- [THE DATA]:
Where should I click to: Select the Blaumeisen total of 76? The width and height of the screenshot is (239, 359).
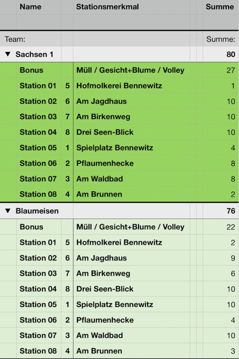point(231,211)
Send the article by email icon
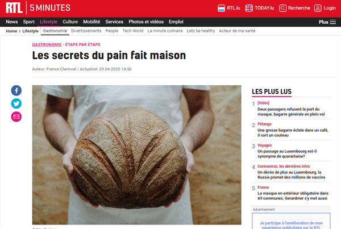 click(16, 117)
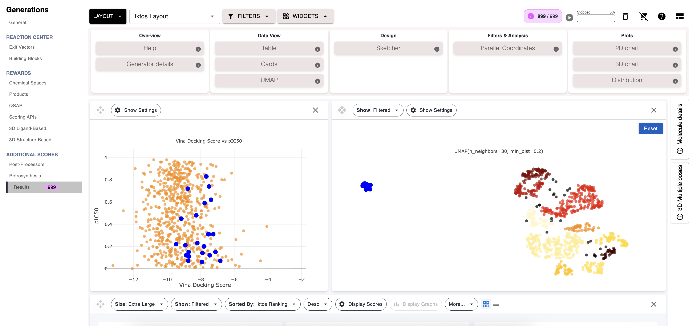Expand the Molecule details side panel

tap(680, 129)
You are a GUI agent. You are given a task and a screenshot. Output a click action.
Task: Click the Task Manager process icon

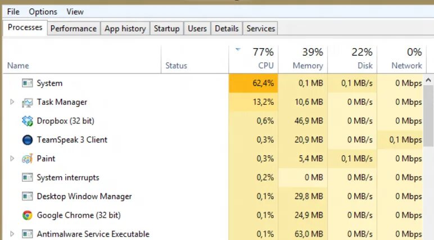tap(27, 102)
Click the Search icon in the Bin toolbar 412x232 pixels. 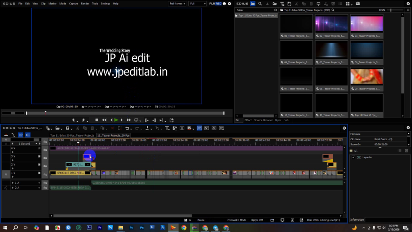pyautogui.click(x=260, y=4)
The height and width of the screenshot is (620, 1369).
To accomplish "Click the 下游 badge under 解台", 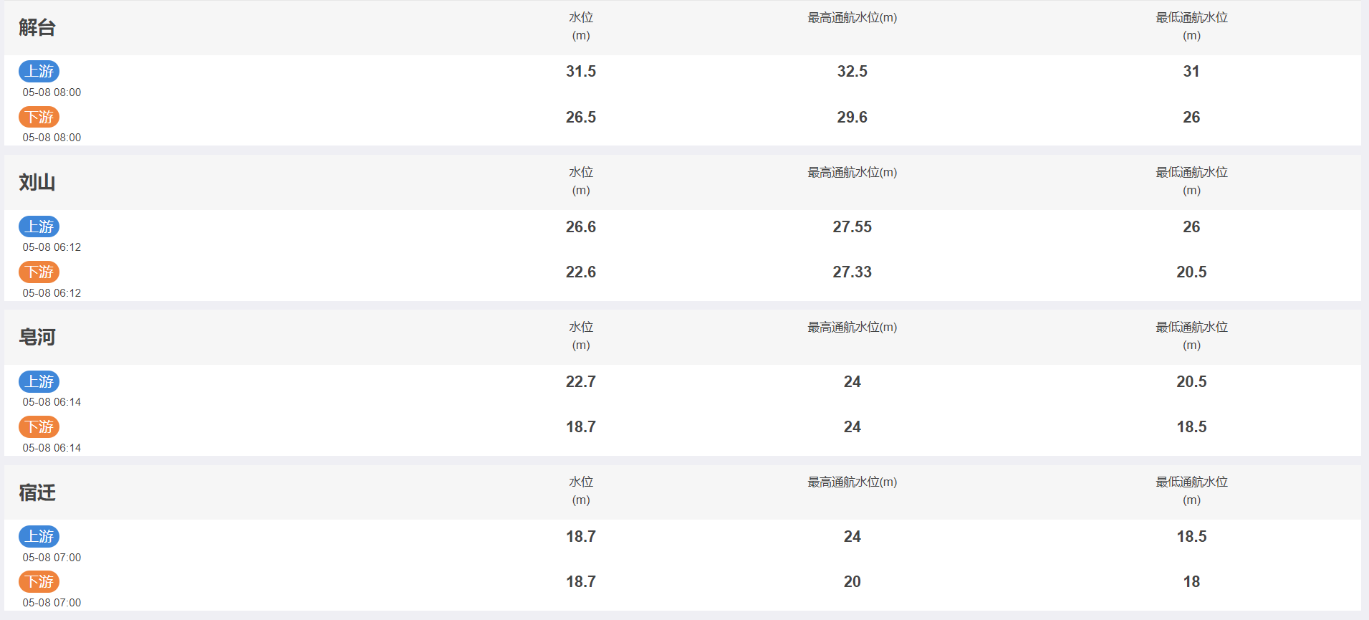I will pos(39,117).
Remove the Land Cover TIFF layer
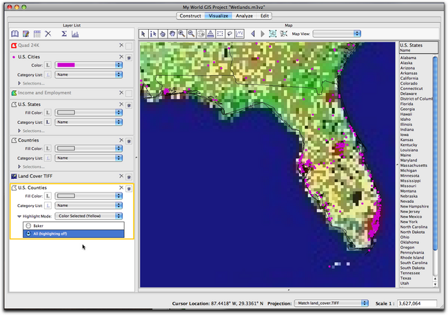This screenshot has height=315, width=448. (121, 176)
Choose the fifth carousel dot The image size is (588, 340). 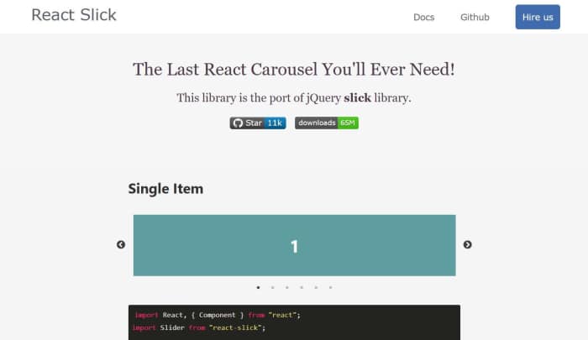coord(316,287)
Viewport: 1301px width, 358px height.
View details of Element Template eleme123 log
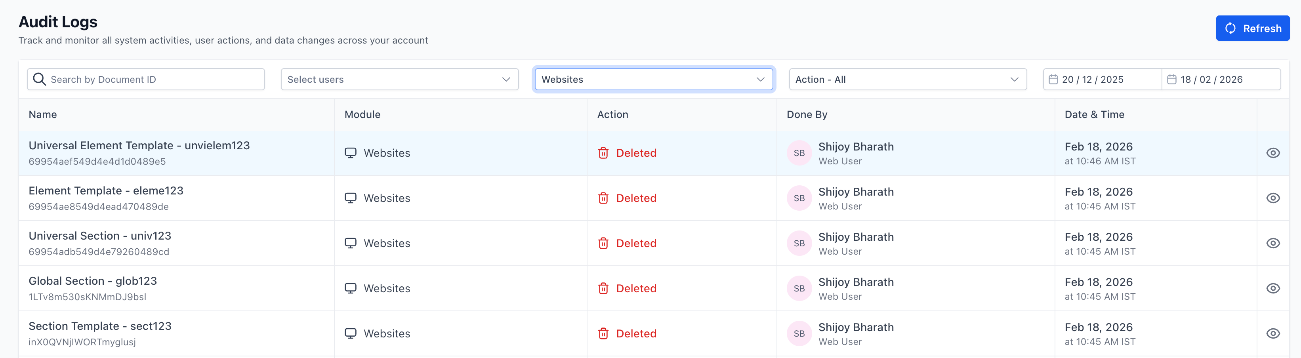1273,198
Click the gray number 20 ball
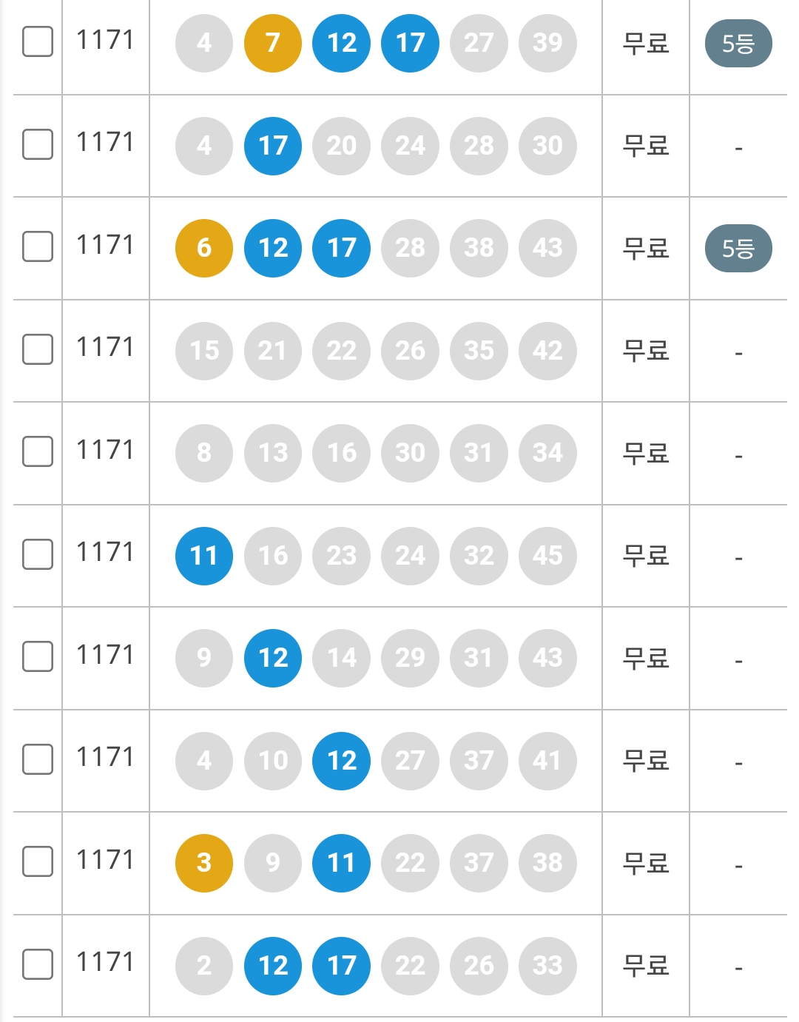This screenshot has width=799, height=1022. (x=342, y=146)
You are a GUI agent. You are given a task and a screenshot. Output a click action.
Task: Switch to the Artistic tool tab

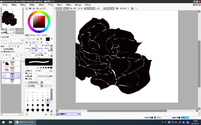pos(45,35)
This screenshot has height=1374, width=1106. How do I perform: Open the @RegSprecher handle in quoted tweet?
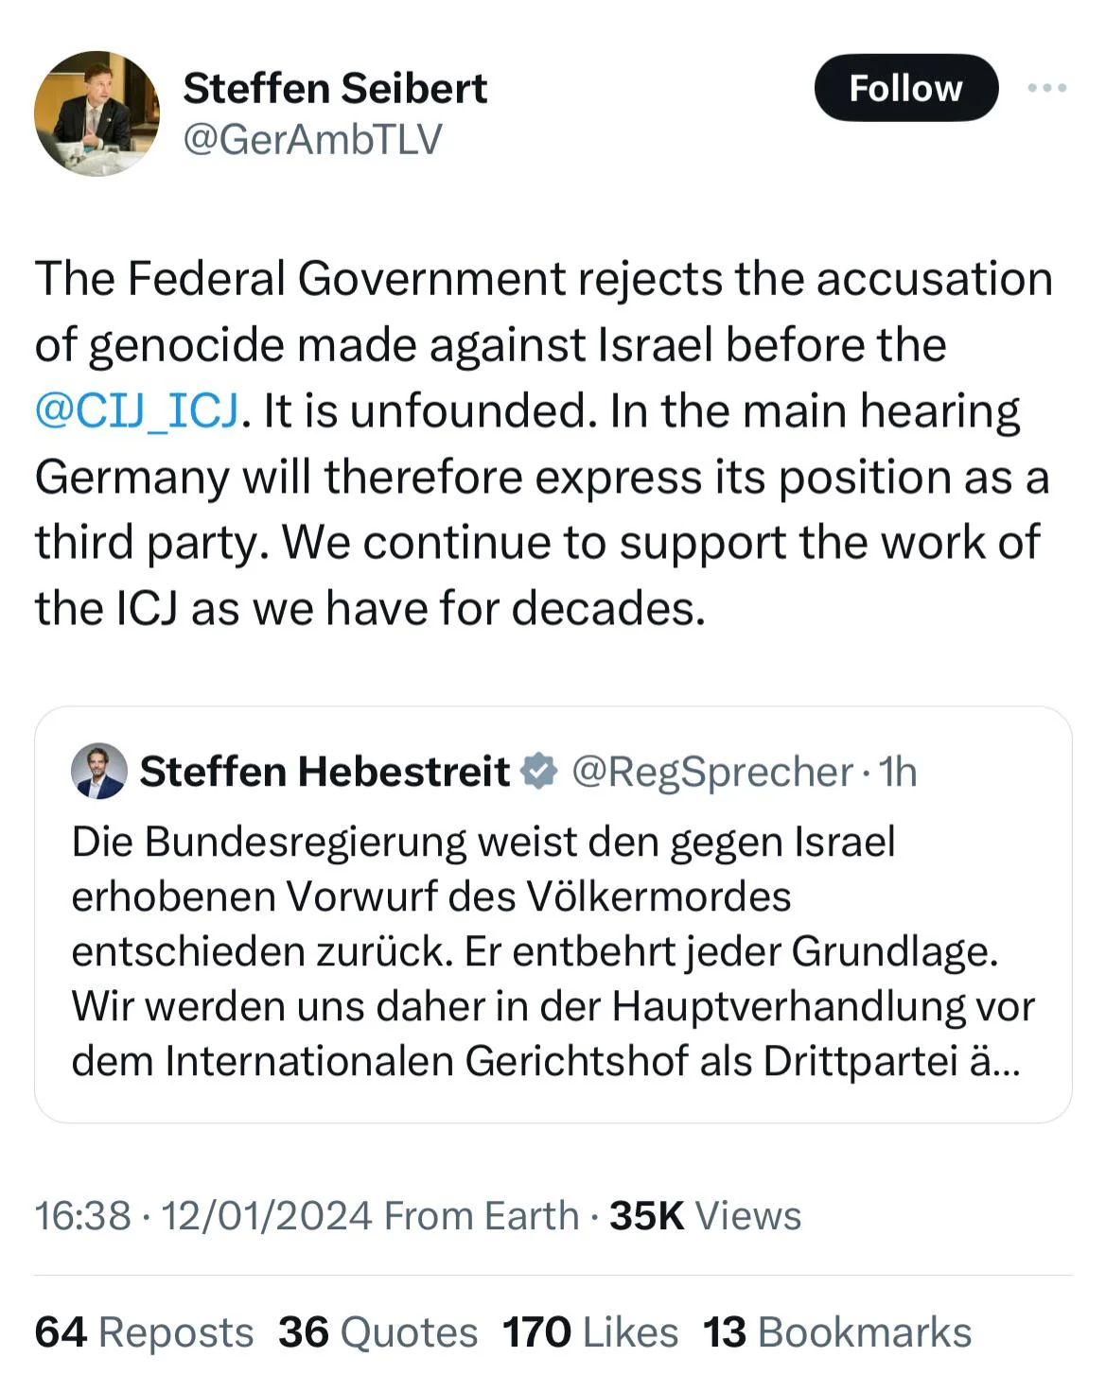pos(711,772)
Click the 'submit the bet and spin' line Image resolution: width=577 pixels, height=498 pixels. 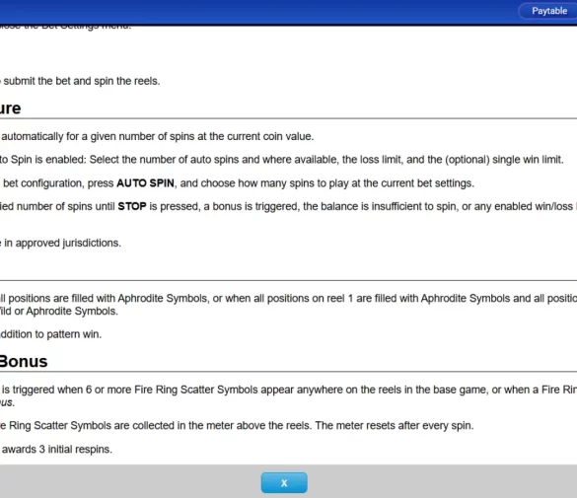tap(80, 81)
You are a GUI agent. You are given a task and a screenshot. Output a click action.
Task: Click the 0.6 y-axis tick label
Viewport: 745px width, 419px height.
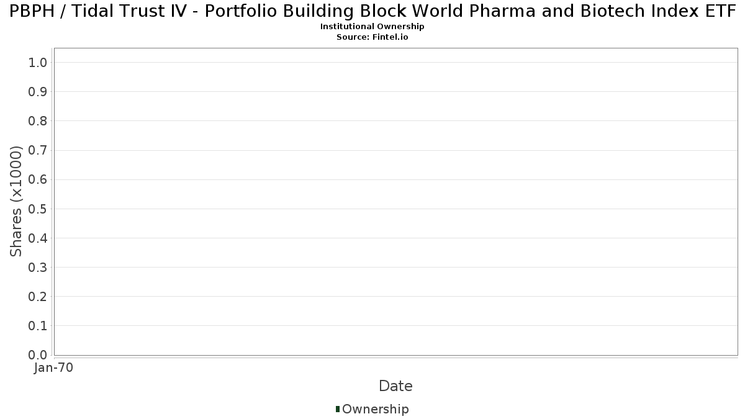(38, 179)
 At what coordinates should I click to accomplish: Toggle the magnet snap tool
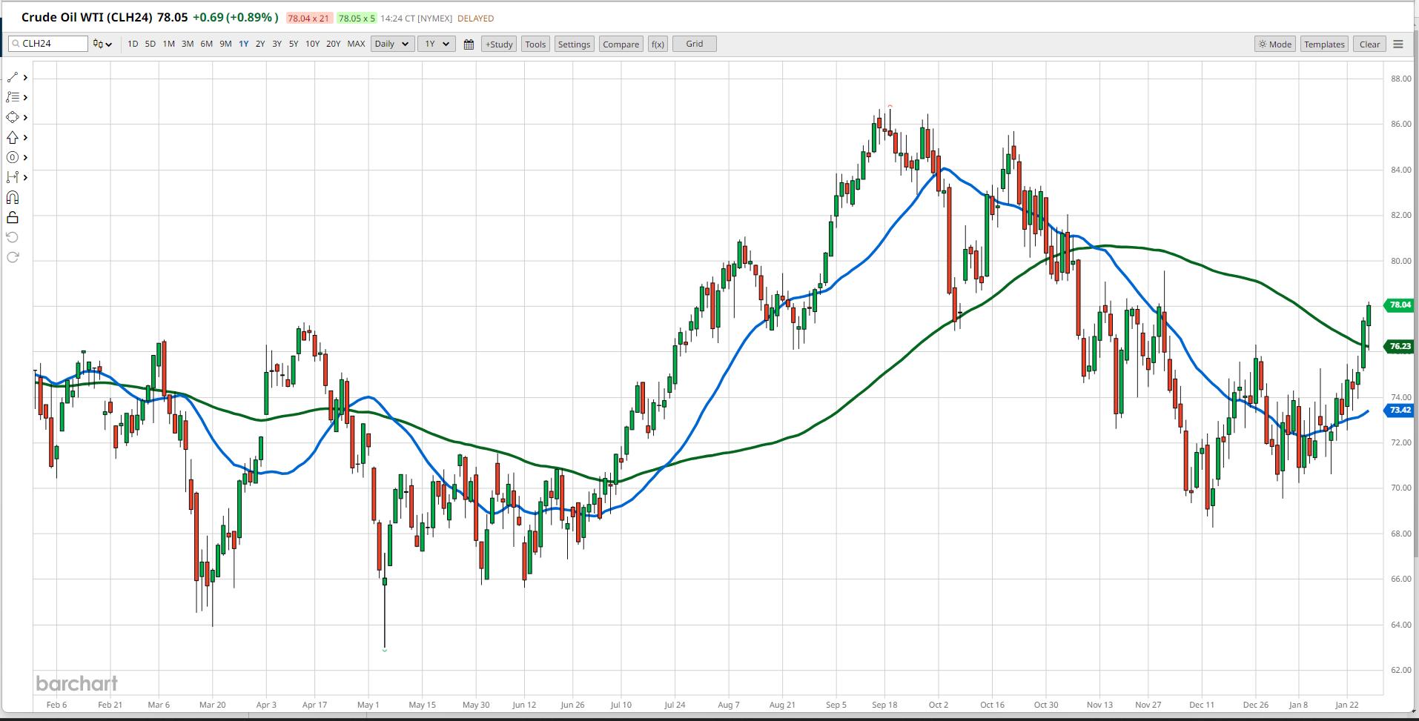[13, 198]
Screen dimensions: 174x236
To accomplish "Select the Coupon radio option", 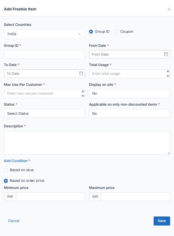I will pos(116,32).
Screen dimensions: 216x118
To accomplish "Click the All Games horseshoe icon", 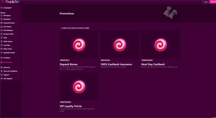I will tap(2, 16).
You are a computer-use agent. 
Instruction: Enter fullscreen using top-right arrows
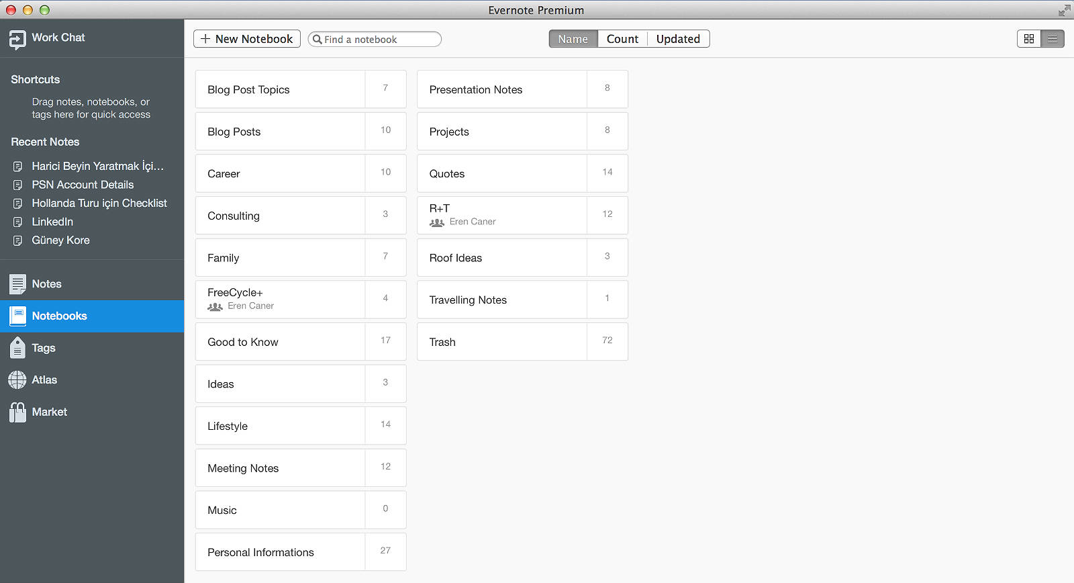click(x=1064, y=10)
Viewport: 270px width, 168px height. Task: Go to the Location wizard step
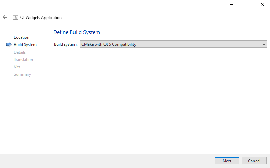(x=22, y=37)
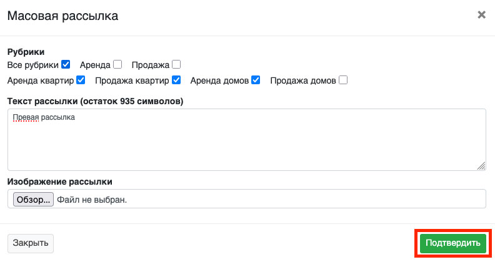The height and width of the screenshot is (262, 495).
Task: Check the 'Продажа домов' checkbox
Action: (x=343, y=80)
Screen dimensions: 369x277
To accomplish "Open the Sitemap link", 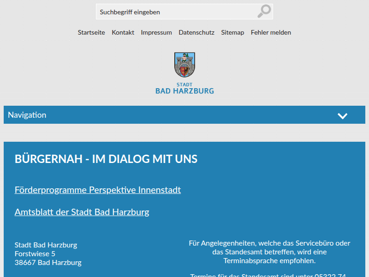I will coord(232,32).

- [TASK REQUIREMENTS]:
Go through the listing above and copy each line in which the string "dimensions" is found.

- [WRITTEN SOLUTION]:
Screen dimensions: 174x236
Screen dimensions: 216x118
Screen dimensions: 369x277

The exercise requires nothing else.